Wilhelm Wulff hat sich nicht nur als Hauptlehrer um Westerkappeln verdient gemacht. So war der engagierte Naturschützer viele Jahre lang Organist der Stadtkirche und richtete ein Heimatmuseum ein, das alte Gebrauchsgegenstände aus Westerkappelns Vergangenheit zeigte.

Nach den Wirren der Nachkriegszeit blieb von dem Museum allerdings nichts mehr übrig. Christian Wulff war es nicht vergönnt, seinen Großvater kennen zu lernen: Wilhelm Wulff starb 74-jährig im Oktober 1955 - vier Jahre vor der Geburt seines heute berühmten Enkels.

Auch Christian Wulffs Vater Rudolf und seine Oma Berta sorgten dafür, dass es in Westerkappeln etwas zu sehen gab. Sie führten gemeinsam ein Kino im Ort - das „Weli“-Theater (Westerkappelner Lichtspiele). Wo sich die Westerkappelner damals die neuesten „Schinken“ anschauten, findet sich heute das Lokal „Saitensprung“.

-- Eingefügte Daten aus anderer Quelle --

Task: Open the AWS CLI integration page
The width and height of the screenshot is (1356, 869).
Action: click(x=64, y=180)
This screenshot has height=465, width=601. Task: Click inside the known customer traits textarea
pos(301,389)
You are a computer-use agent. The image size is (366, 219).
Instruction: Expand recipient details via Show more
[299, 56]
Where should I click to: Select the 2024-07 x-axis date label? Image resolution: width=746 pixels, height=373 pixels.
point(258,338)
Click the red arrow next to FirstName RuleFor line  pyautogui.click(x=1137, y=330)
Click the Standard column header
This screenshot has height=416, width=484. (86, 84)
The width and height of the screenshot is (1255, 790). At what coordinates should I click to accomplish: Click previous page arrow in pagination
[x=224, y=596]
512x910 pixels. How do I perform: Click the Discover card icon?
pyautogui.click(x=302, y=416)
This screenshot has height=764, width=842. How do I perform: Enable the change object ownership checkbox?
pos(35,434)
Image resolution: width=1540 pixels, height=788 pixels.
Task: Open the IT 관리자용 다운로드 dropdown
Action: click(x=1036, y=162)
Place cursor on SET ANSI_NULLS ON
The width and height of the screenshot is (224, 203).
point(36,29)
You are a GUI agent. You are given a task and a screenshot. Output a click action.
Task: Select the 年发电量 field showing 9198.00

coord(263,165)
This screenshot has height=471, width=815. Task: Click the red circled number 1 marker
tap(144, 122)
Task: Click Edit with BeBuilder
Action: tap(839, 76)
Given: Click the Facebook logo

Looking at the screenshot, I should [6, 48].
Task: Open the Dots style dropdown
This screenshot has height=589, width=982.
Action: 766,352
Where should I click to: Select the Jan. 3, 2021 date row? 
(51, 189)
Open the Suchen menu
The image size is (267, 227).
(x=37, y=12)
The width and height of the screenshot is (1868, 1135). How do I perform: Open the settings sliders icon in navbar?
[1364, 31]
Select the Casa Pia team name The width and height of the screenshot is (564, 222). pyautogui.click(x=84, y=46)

„Ich kann mich noch gut erinnern, wie Christian Wulffs Oma Berta im Foyer saß und die Tickets verkaufte“, erzählt Heinz Schröer, Westerkappelner Heimatforscher. Auch Christian Wulff und seine Schwester Elisabeth waren oft mit von der Partie und schauten sich die neuesten Streifen an. „Dick und Doof“ waren damals besonders beliebt.

Von seine Kino-Erinnerungen bei „Oma Berta“ berichtete Christian Wulff noch kürzlich in einer Fernseh-Talkshow. Berta Wulff, die im Alter erblindete, wurde „uralt“ - sie starb erst mit 102 Jahren. „Voller Stolz hat sie die politische Karriere ihres Enkels bis zu ihrem Tod mitverfolgt“, erinnert sich Mathilde Reinecke, die viele Jahre Tür an Tür mit Berta Wulff wohnte.

Vor einigen Jahren verkauften Christian Wulff und seine Schwester das an der Osnabrücker Straße gelegene Haus Wulff. Aber obwohl das so ist und Christian Wulff als noch amtierender niedersächsischer Ministerpräsident seit Jahren in Hannover lebt - falls er Mittwoch gewählt werden sollte, können die Westerkappelner mit Fug und Recht sagen: Ein bisschen was von Westerkappeln steckt drin im Präsidentenamt.

Damit wäre Wulff schon der zweite Bundespräsident mit einer besonderen Beziehung zu Westerkappeln. Johannes Rau, von 1999 bis 2004 erster Mann im Staat, hatte ein Patenkind in Seeste und war in seiner Zeit als nordrhein-westfälischer Ministerpräsident (1978 bis 1998) häufig in der Gemeinde zu Besuch - immer rein privat.